Graduates go back to grade school in Marysville to inspire kids to succeed

MARYSVILLE – Victoria Henry-LeMaster is graduating from Marysville Getchell High School Wednesday.

MARYSVILLE – Victoria Henry-LeMaster is graduating from Marysville Getchell High School Wednesday.

But while she’s looking to her future, she also wanted to celebrate her past by going to see some of her old teachers at Marshall Elementary School Monday.

For the first time in the Marysville School District, graduating seniors are returning to elementary schools to inspire the younger students to do well and succeed in life. They were treated like superheroes as the two dozen graduating seniors walked through the halls and gym to cheering youngsters. High 5’s, or in many cases low 5’s because of the difference in height, were common.

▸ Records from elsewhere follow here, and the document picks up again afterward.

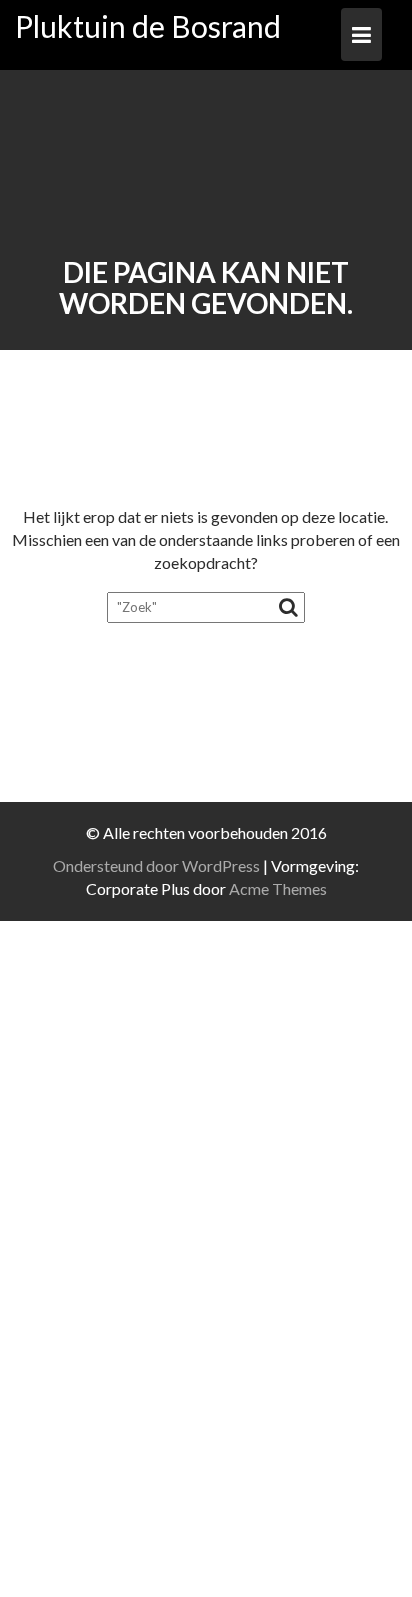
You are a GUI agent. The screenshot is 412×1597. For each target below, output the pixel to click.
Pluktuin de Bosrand (148, 26)
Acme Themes (278, 888)
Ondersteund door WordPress (156, 865)
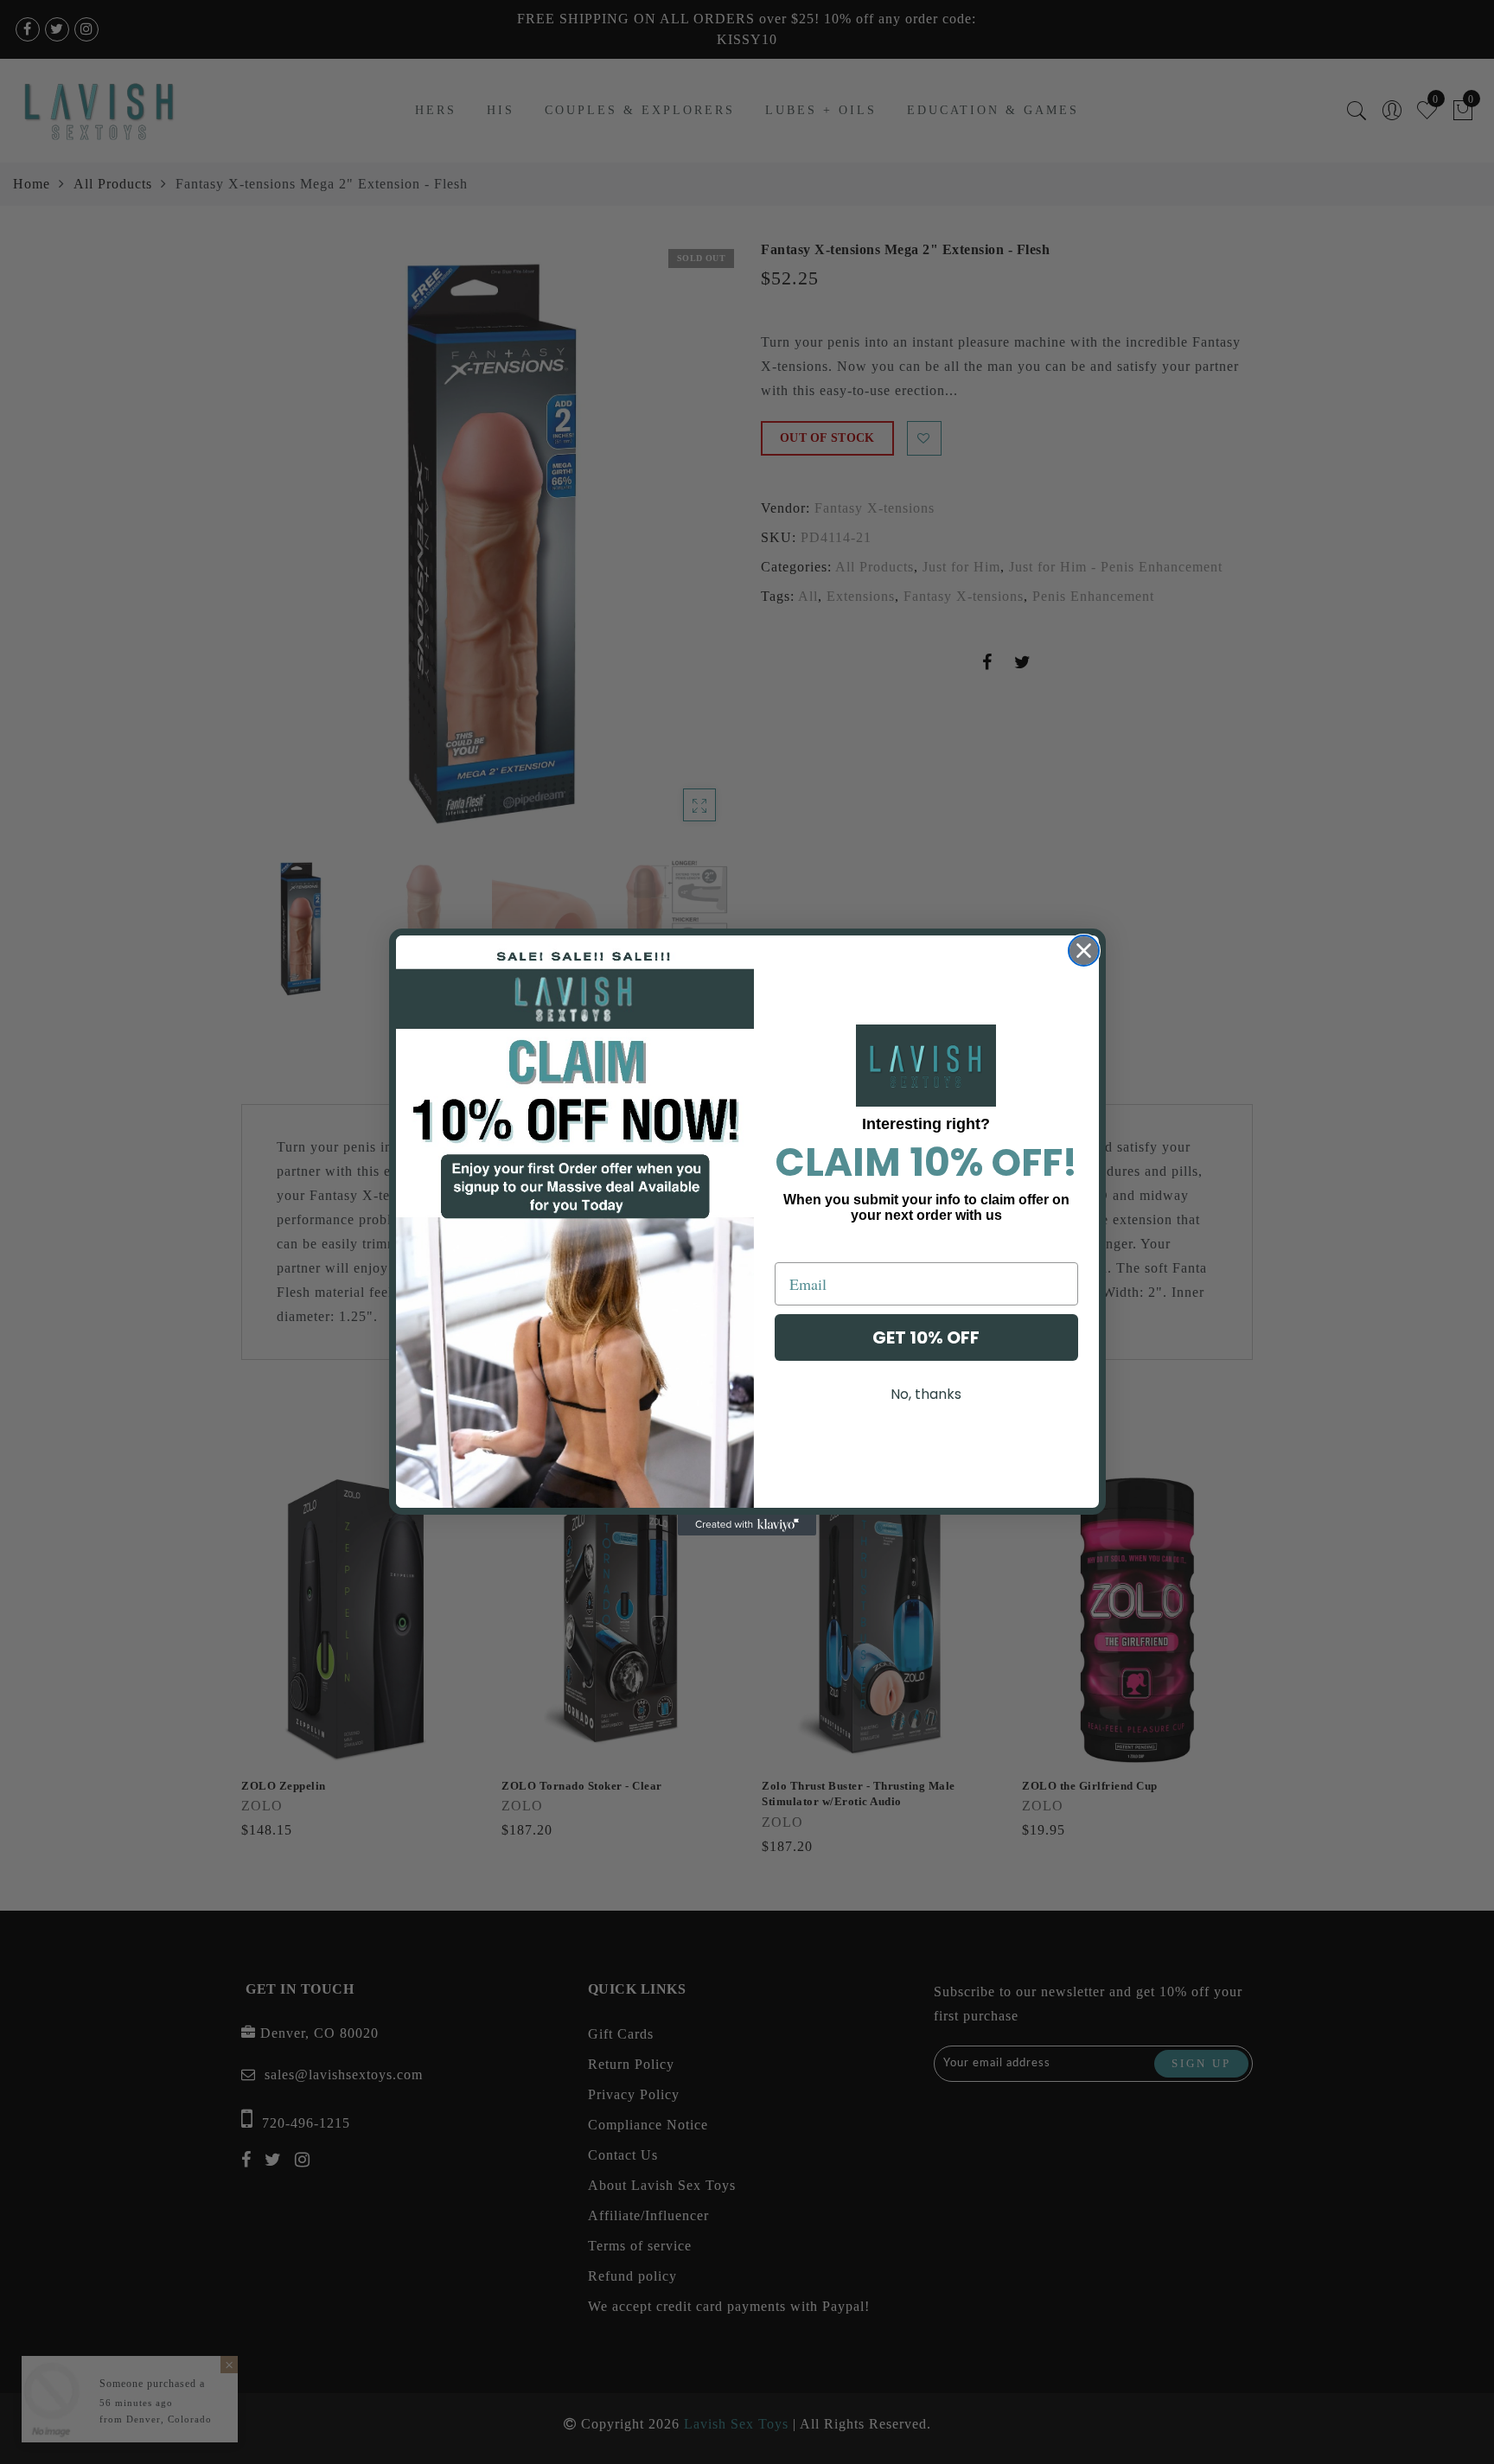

“All the tiny hands at waist level” was weird but fun, said Matthew Ircink, also of MG.

“You’re the heroes today,” Principal Kelly Sheward told the seniors. “When they’re cheering and screaming they really mean it.”

LeMaster seemed just as excited as the young kids. “I know so many of the teachers here,” she said.

When she attended Quil Ceda Elementary, she was taught by current Marshall teachers Hank Palmer, Elizabeth Bray and Jerri Novy. She wanted to get her picture taken in her cap and gown with all of them.

LeMaster, who plans to attend Washington State University and major in International Business, said it’s not like she hasn’t seen them in years. But the two-time class president at MG who will speak at graduation said it was cool nonetheless.

Like LeMaster, Tyler Brickey of Marysville-Pilchuck High School went to Quil Ceda, but he knows even more teachers at Marshall, including his mom, who teaches kindergarten there.

“My mom kind of influenced me to come” to the event, said Brickey, who plans to attend Central Washington University, eventually becoming a firefighter-paramedic.

Ircink said another thing that made the event special was that it’s the only graduation activity where seniors get to interact with seniors from other schools, including Arts and Tech, that they may have known earlier in life.

“They can see the different paths they can take,” he said of the elementary kids.

Novy said she was excited to see all of the graduates show up, including her daughter.

“Some I didn’t recognize,” she said.

Some of the fifth-graders made signs to honor the graduates. Novy said she told one he will have to come back to Marshall now when he graduates. But he told her he might graduate from Arlington.

“That’s OK,” she said she told him. “You can still come back.”